Top of GIVEN ENTRIES
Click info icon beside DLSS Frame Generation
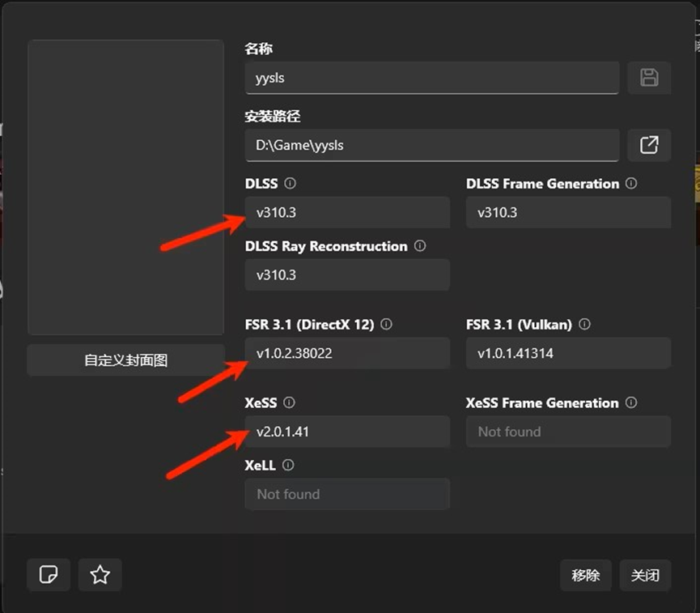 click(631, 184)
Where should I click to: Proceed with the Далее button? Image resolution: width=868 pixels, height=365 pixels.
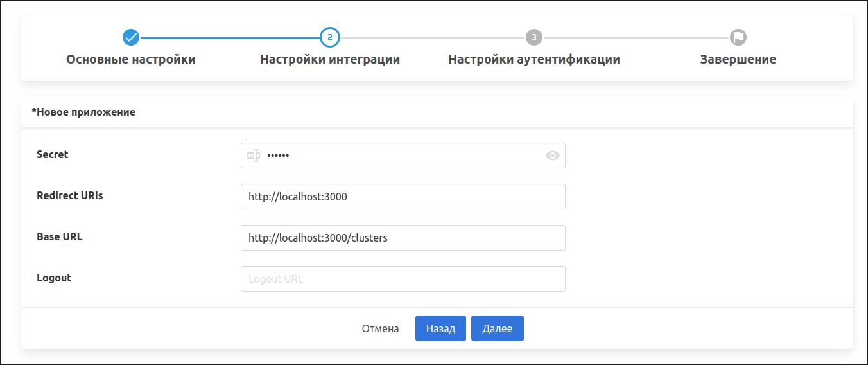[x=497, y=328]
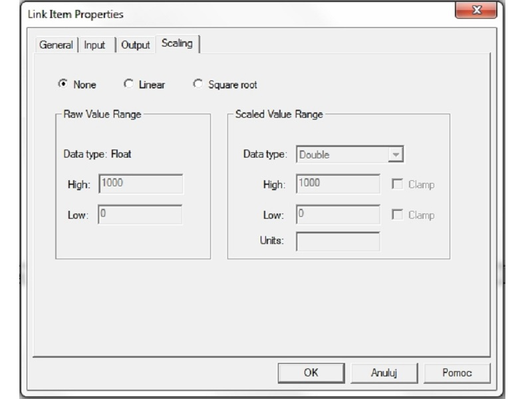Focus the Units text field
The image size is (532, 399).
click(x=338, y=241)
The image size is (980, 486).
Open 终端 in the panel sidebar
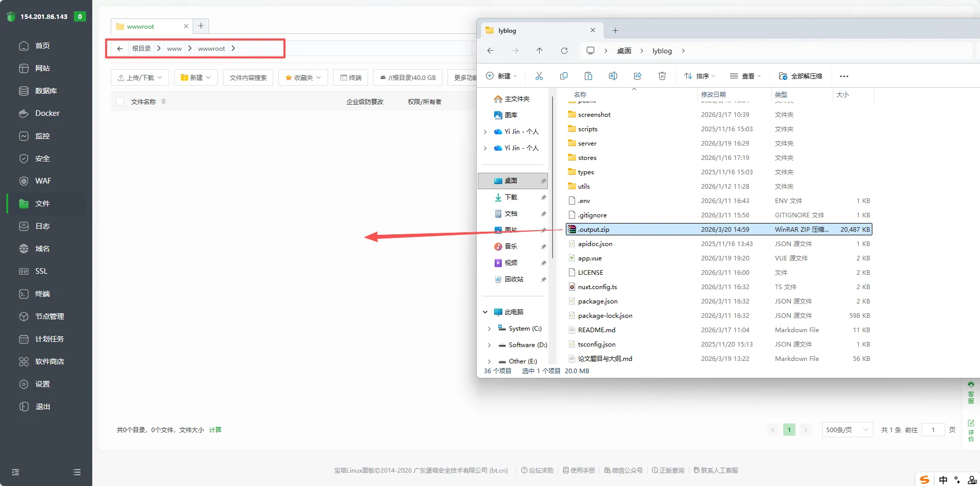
Bottom of GIVEN ENTRIES
### TASK TO COMPLETE:
Only the lines from the line with "Where should I" through the end of the records belong in your copy. Repeat them exactly, without pictures.

### ANSWER TO THE EXERCISE:
Where should I click to: Proceed with the Далее button? Image resolution: width=868 pixels, height=365 pixels.
[x=497, y=328]
Focus the Units text field
The image size is (532, 399).
click(x=338, y=241)
The image size is (980, 486).
Open 终端 in the panel sidebar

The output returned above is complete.